- _EXERCISE INSTRUCTIONS_: The expected result is the segment of the entries that begins with the line containing "Einstellungen ansehen (384, 1610)" and ends with the last line, copied verbatim.

*** Opening MATERIAL SHOWN ***

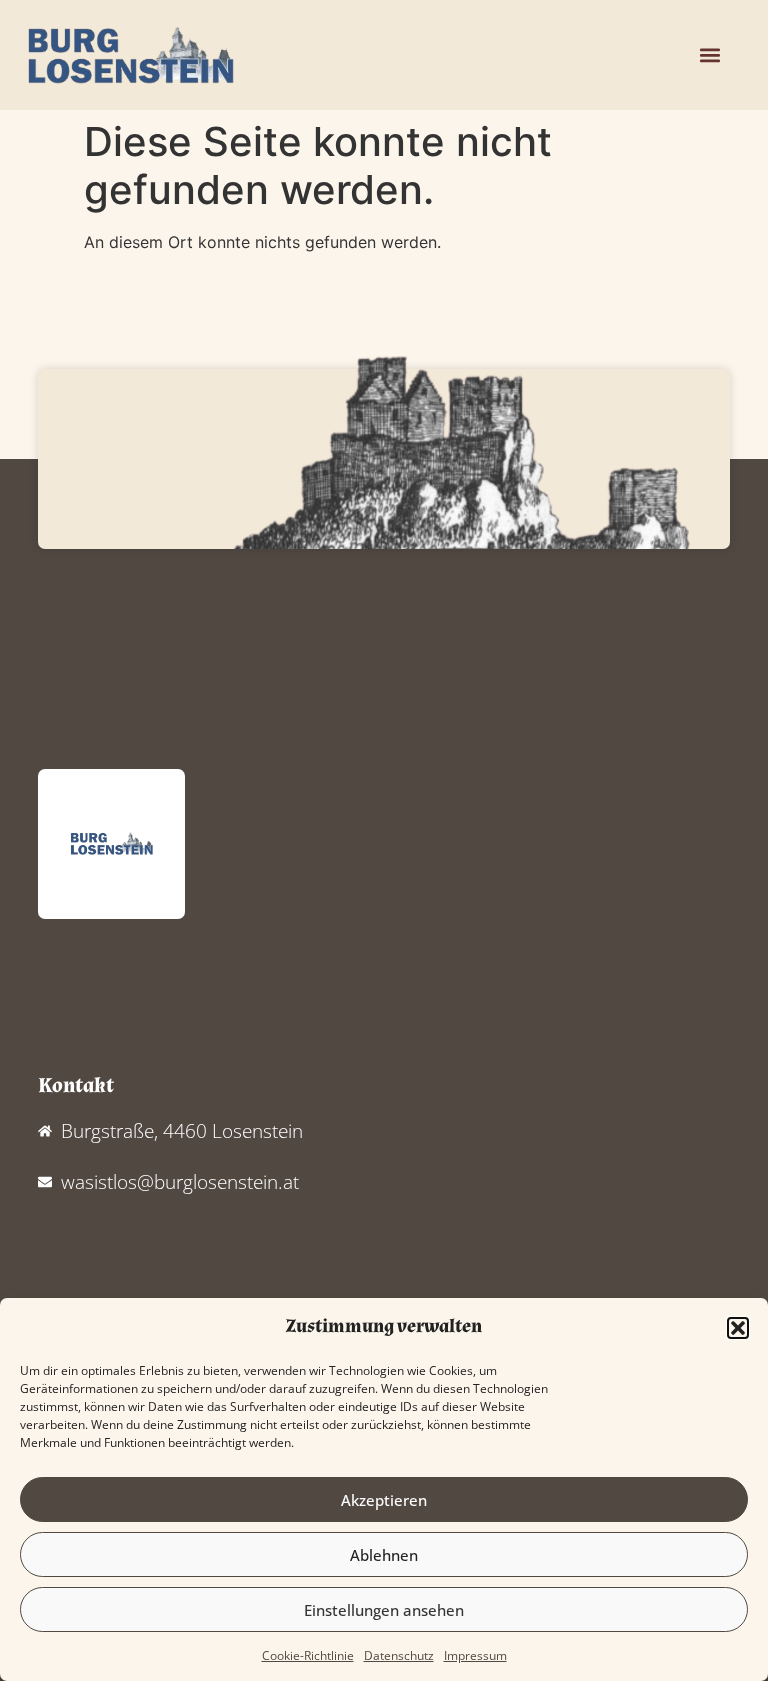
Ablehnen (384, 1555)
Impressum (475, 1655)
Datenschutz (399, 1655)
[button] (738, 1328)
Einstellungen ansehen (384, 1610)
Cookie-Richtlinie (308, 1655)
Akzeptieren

*** Closing MATERIAL SHOWN ***

- _ANSWER TO THE EXERCISE_:
Einstellungen ansehen (384, 1610)
Cookie-Richtlinie (308, 1655)
Akzeptieren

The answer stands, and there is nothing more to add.